そう思いながら、トリケラトプスを肉と革に解体している俺の前を、小型の恐竜が通り過ぎた。
むむ、こいつは小さいけど、もしかしたら強いんじゃないのか? 曲がりなりにも肉食っぽいしな。
* * * * *
……かくして、俺の前には、さっき捕まえた奴と同種の恐竜、ティロフォサウルスたちが勢ぞろいしていた。
数は力だと思った俺は、彼らを片っ端から捕まえ、しもべにしたのだ。
名付けて……『少年〇偵団!!』。なお、小学館とは何の関係もありません……。ごめんなさい。

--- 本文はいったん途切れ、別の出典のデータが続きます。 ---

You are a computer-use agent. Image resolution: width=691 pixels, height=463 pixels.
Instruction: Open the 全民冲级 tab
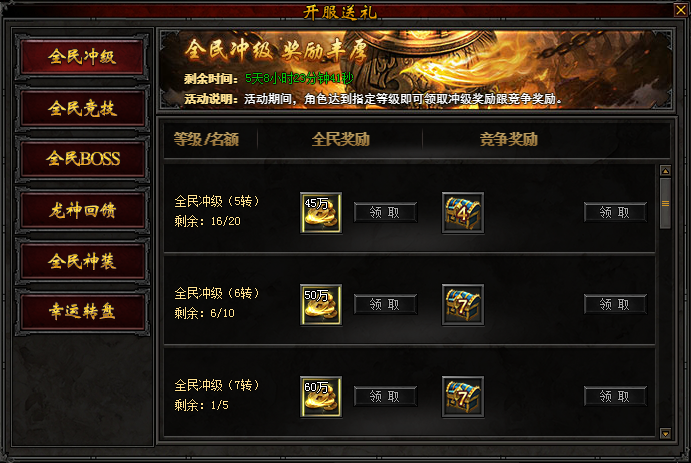[x=82, y=57]
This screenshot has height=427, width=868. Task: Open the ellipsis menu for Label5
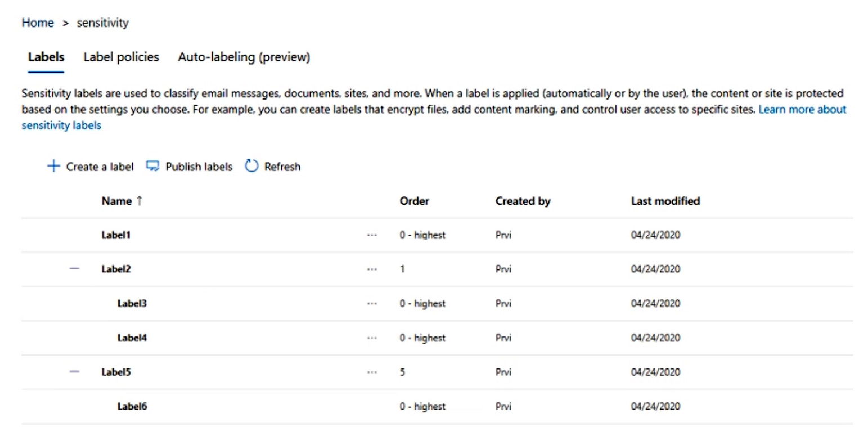point(371,372)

だが、俺はこの少年探〇団をあっけなく失うことになるのだった! そう、俺がある欲望を抱いたことがきっかけに……。
* * * * *
拠点の近くの湖をぐるっと探検していたところ。とても大きな、山のような背びれが特徴の恐竜と出会ったのだ。
こいつが仲間になればすごいだろうなー、と思った俺は、『意外とポーラが効くかも?』と淡い期待とともに、奴に挑んだ。だが、それが失敗だったのだ!

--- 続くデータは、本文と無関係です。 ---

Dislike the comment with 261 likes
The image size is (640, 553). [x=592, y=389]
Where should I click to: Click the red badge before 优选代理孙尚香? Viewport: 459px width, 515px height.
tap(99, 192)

やはりというべきか、ポーラは効かず、奴は俺に飛び掛かってきた! その俺を助けようと、少年〇偵団たちが恐竜に飛び掛かる!
だが、奴は強すぎる! 瞬く間に、二匹の探〇団が蹴散らされ、絶命した。
そして……。
一番強い探偵団が尻尾の一撃で肉塊になるのと同時に、奴の牙が俺に突き刺さり、俺は死んだ……。
ちょっと待て、強すぎるだろコイツ!?
それが今回の生で俺が最期に思ったことだった……。